* **Assigned task**:
Repeat the stretch of entries below from the line with "This screenshot has height=385, width=868." through the line with "Task: Open www.de6688.com watermark link". Include both ends and add nothing.

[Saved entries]
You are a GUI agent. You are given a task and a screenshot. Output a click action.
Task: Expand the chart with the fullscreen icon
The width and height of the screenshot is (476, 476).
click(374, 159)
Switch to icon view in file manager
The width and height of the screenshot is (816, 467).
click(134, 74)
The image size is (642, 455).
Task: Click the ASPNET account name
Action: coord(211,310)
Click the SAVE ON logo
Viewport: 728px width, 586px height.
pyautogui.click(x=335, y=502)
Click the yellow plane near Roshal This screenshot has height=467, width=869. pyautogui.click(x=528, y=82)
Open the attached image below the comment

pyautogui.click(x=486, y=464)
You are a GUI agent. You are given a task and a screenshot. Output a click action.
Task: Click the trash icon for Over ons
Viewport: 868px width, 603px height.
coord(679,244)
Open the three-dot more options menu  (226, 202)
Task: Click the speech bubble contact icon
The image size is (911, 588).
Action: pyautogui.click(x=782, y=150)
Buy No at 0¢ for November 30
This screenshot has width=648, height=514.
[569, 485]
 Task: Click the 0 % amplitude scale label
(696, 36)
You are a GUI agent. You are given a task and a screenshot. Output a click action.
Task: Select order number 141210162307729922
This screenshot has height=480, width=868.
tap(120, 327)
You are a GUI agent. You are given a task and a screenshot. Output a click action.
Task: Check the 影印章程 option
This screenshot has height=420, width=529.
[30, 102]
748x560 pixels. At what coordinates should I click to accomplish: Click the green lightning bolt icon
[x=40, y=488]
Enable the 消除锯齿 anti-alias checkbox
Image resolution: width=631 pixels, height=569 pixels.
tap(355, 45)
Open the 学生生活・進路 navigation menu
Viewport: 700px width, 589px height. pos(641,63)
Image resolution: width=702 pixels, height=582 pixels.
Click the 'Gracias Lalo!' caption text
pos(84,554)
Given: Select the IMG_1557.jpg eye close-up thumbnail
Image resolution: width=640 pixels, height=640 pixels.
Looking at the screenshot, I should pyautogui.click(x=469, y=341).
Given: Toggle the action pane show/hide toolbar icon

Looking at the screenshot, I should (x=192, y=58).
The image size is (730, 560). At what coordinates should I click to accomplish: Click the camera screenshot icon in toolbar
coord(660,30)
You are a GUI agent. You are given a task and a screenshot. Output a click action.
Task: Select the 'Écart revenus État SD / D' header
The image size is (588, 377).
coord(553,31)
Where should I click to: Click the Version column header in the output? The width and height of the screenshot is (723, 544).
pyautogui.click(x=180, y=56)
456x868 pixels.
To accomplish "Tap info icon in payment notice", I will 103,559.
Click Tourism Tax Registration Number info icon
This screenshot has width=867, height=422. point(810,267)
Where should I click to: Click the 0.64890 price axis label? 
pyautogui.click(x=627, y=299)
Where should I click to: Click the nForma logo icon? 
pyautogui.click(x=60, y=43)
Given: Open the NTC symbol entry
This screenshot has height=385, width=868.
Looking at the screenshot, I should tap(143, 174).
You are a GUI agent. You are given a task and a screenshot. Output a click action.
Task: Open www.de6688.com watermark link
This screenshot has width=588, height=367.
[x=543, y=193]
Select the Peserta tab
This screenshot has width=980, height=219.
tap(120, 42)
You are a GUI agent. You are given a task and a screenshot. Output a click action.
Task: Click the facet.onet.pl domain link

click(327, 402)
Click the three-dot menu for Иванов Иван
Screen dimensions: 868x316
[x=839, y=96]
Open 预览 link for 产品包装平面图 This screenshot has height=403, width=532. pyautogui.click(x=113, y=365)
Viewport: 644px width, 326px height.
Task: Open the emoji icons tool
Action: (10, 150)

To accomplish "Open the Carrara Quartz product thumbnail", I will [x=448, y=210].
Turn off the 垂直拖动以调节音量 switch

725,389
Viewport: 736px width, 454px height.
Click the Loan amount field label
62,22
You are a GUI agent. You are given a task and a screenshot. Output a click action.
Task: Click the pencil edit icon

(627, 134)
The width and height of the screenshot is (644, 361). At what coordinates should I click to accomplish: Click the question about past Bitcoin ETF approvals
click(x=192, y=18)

* **Solved problem**:
This screenshot has height=385, width=868.
Looking at the screenshot, I should tap(143, 174).
You are a GUI agent. You are given a task and a screenshot. Output a click action.
Task: Open www.de6688.com watermark link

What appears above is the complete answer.